No sólo era la belleza de su cuerpo, sino la sensibilidad con la que trataba a Julian. El niño lo miraba con orgullo cada vez que se pasaba la maquinilla de afeitar por el rostro.
Paula no pudo evitar imaginar a Pedro en la ducha. Sin toalla... Estuvo a punto de gemir en voz alta. Si Julian no hubiera estado allí... Pero estaba.
Paula se preguntaba si Pedro se daba cuenta de que, a partir de entonces, Julian podría ser su esclavo para siempre. En sus tres años de vida, ningún hombre le había dedicado tanta atención como Pedro había hecho en las últimas horas. Paula había tratado de prestarle toda la atención posible, pero había cosas que se le escapaban de las manos.
Sin duda, tenía que encontrar la manera de que Pedro continuara formando parte de la vida de Julian.
Pedro se aclaró la garganta.
—¿Qué has encontrado? —preguntó.
—Unas botas —se las mostró—. La señora Sloan ha sacado la caja de objetos perdidos y había estas botas. También unas manoplas para Julian y unos guantes para mí.
—Bien —Pedro miró hacia el espejo—. ¿Cómo vas, amigo?
—Ya casi —Julian tenía espuma de afeitar por todos sitios, en la toalla, en el lavabo y en el torso de Pedro, pero había conseguido quitarse casi toda la de la cara.
—Tiene buen aspecto —dijo Pedro—. Limpíate con esto —le entregó una toalla—. Después puedes ponerte un poco de loción de afeitar.

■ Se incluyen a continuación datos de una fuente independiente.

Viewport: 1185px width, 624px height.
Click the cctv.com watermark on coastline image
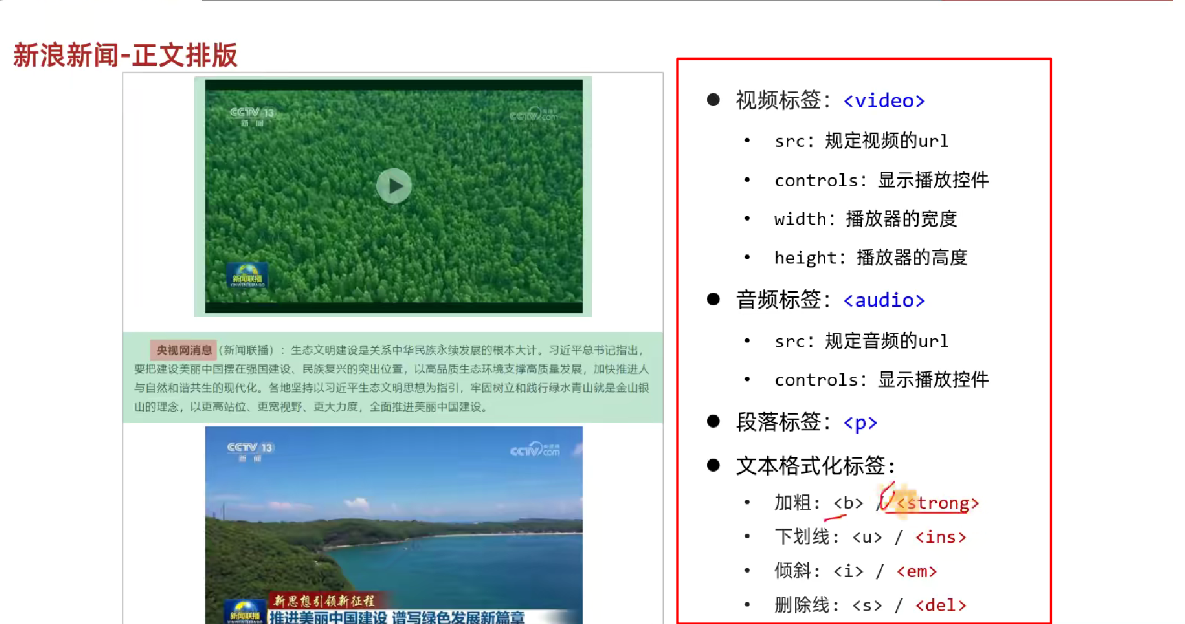tap(535, 450)
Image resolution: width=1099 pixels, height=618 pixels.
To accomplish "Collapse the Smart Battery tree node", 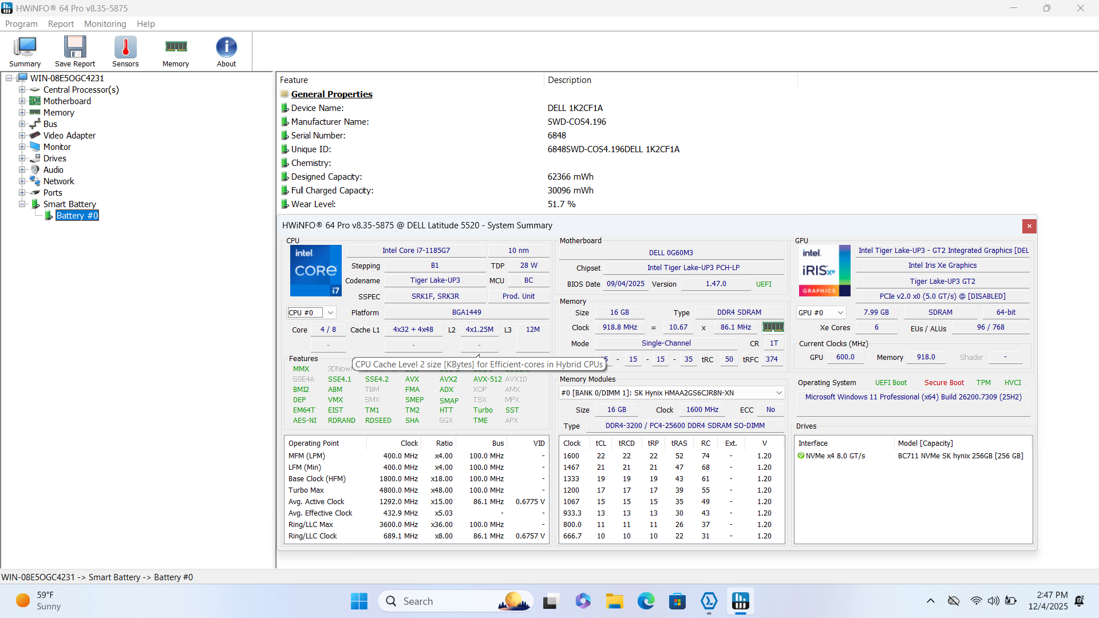I will [22, 204].
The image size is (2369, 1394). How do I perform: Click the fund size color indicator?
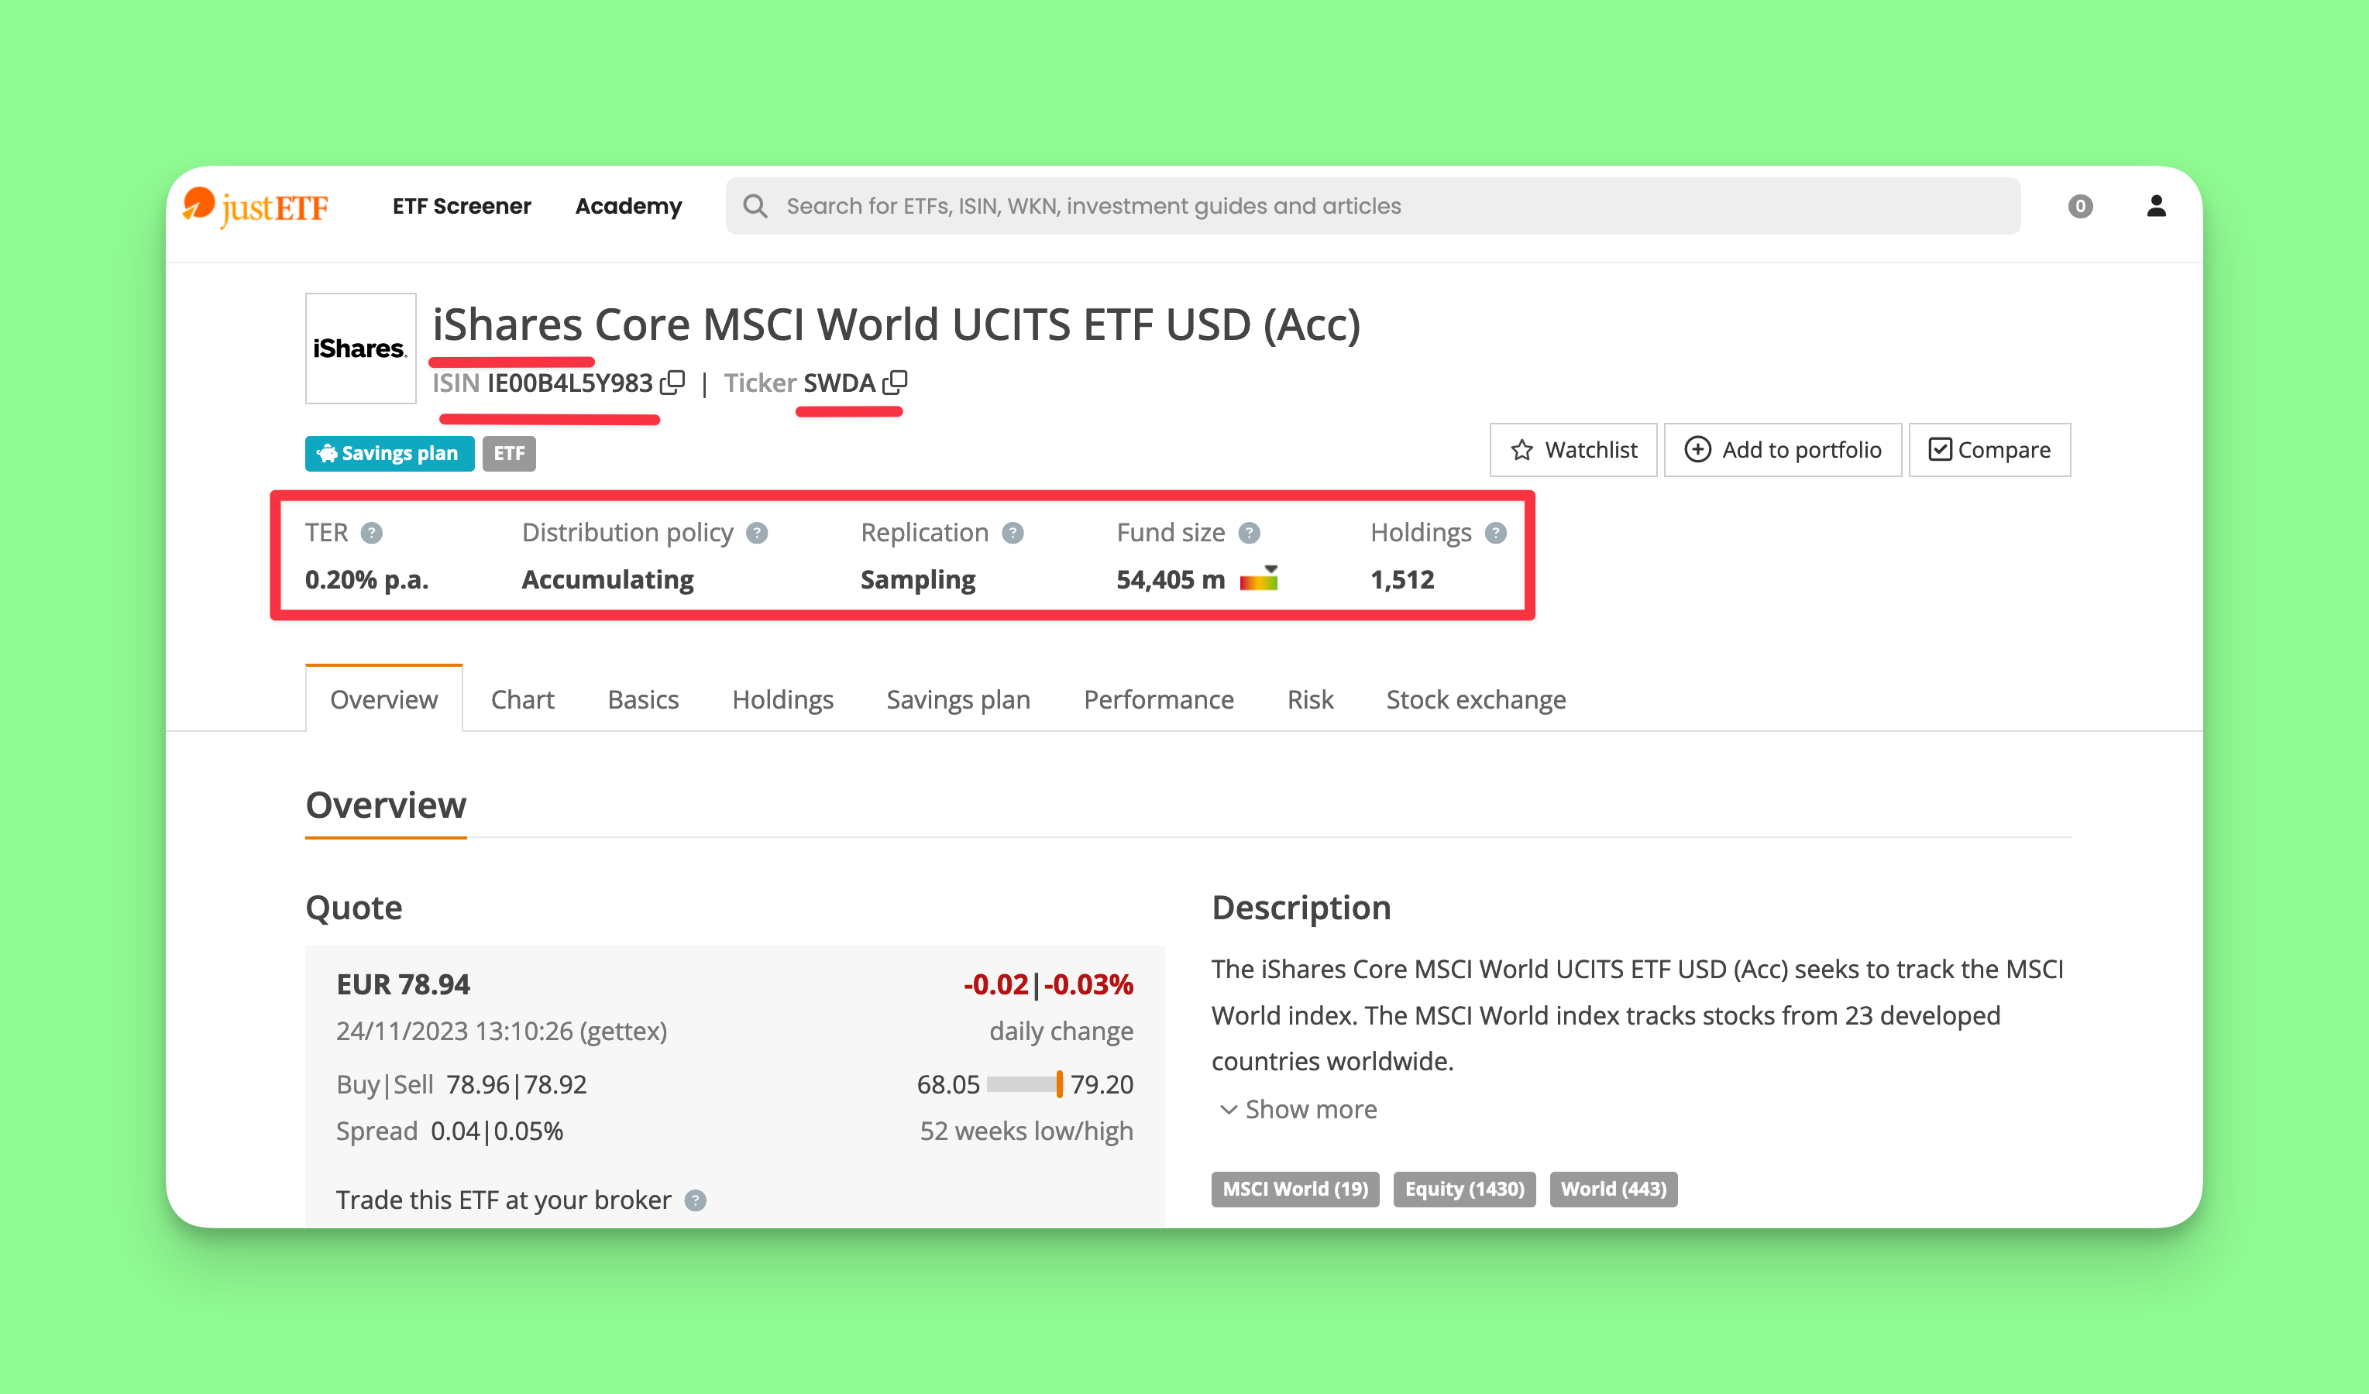click(x=1258, y=580)
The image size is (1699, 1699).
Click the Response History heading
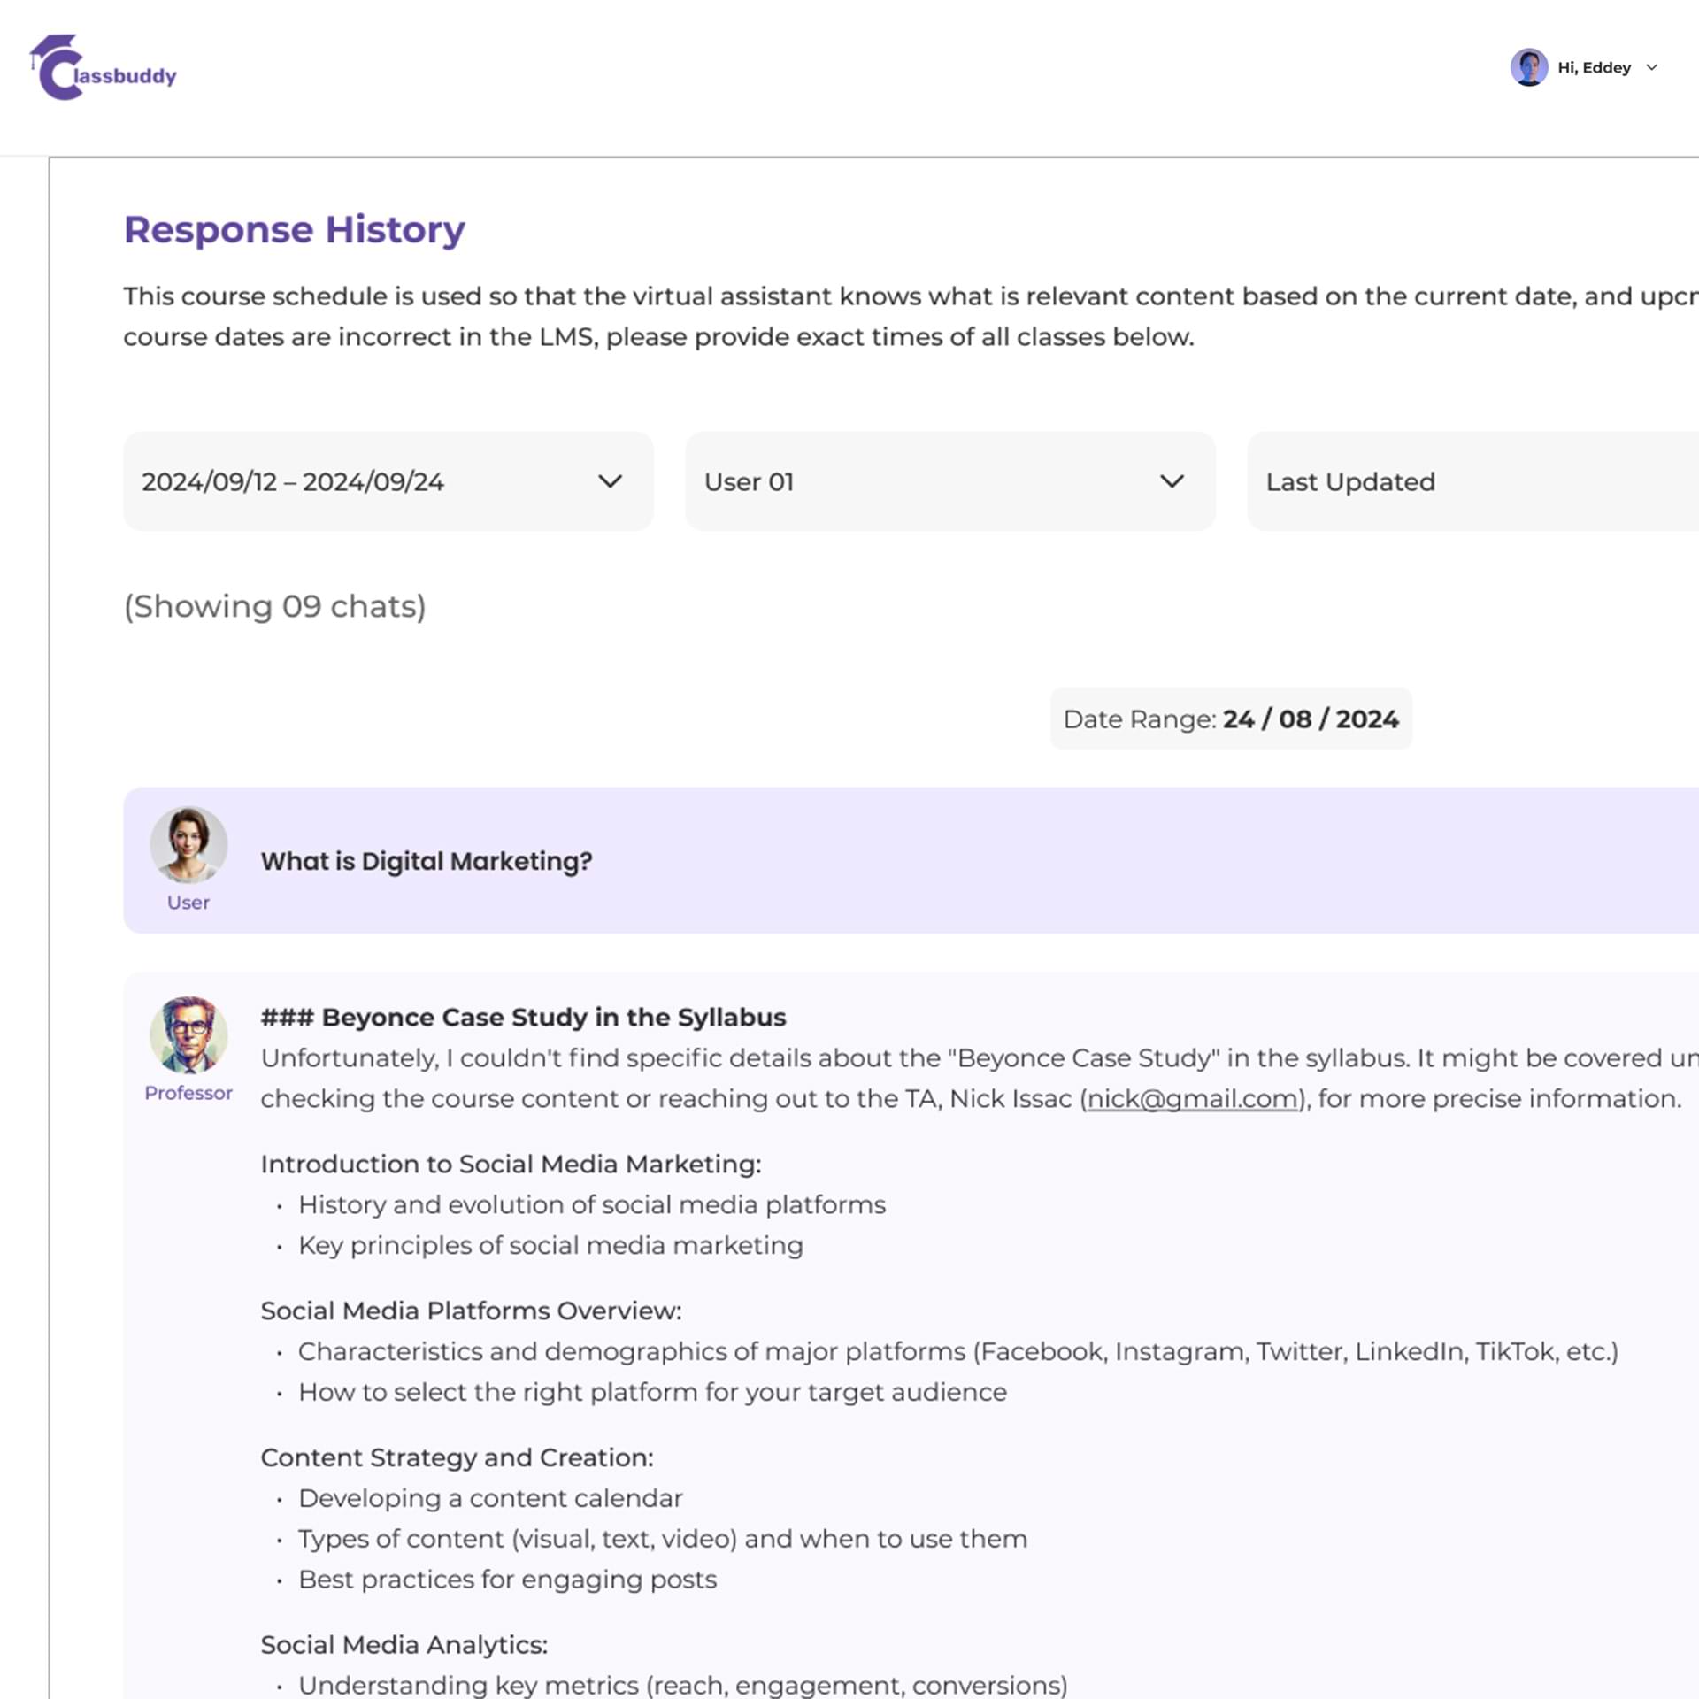294,229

—Sí —dijo Josh—. Loción de afeitar —se limpió la cara y se miró en el espejo—. Ya estoy afeitado.
—De acuerdo. Pues abajo —Pedro lo agarró de la cintura y lo bajó de la silla a la que lo había subido para que llegara al lavabo.
Paula observó el torso musculoso de Pedro y deseó acariciarlo.
Pedro retiró la toalla que el pequeño llevaba alrededor del cuello y se esforzó para no mirar a Paula.
—Pon las manos así —Pedro puso las manos frente a las mejillas.
El pequeño lo imitó enseguida.
—Voy a ponerte un poco de loción de afeitar en las manos —dijo Pedro—, pero no hagas nada todavía. Nos la pondremos a la vez.
—De acuerdo —dijo Julian, y lo miró como si fuera su ídolo.
Pedro se echó un poco de loción en las manos.
—Primero hay que frotárselas así —le dijo—. Y después le das palmaditas en los carrillos. Así —le hizo una demostración.
Julian lo imitó con una amplia sonrisa. Después, corrió hacia Paula.
—¡Huele!
Ella se agachó e inhaló con fuerza.
—Mmm, hueles muy bien —le dijo—. Podría comerte —le mordisqueó la oreja.
—¡No me comas! —se rió Julian.
—No puedo evitarlo —dijo Paula—. Hueles muy bien.
Si Pedro le dejara hacer lo mismo, su vida sería perfecta.
Sin embargo, él cerró la puerta del baño.
—Saldré enseguida —gritó—. Podéis empezar a poneros las botas.
Paula miró la puerta cerrada y suspiró. La función había terminado.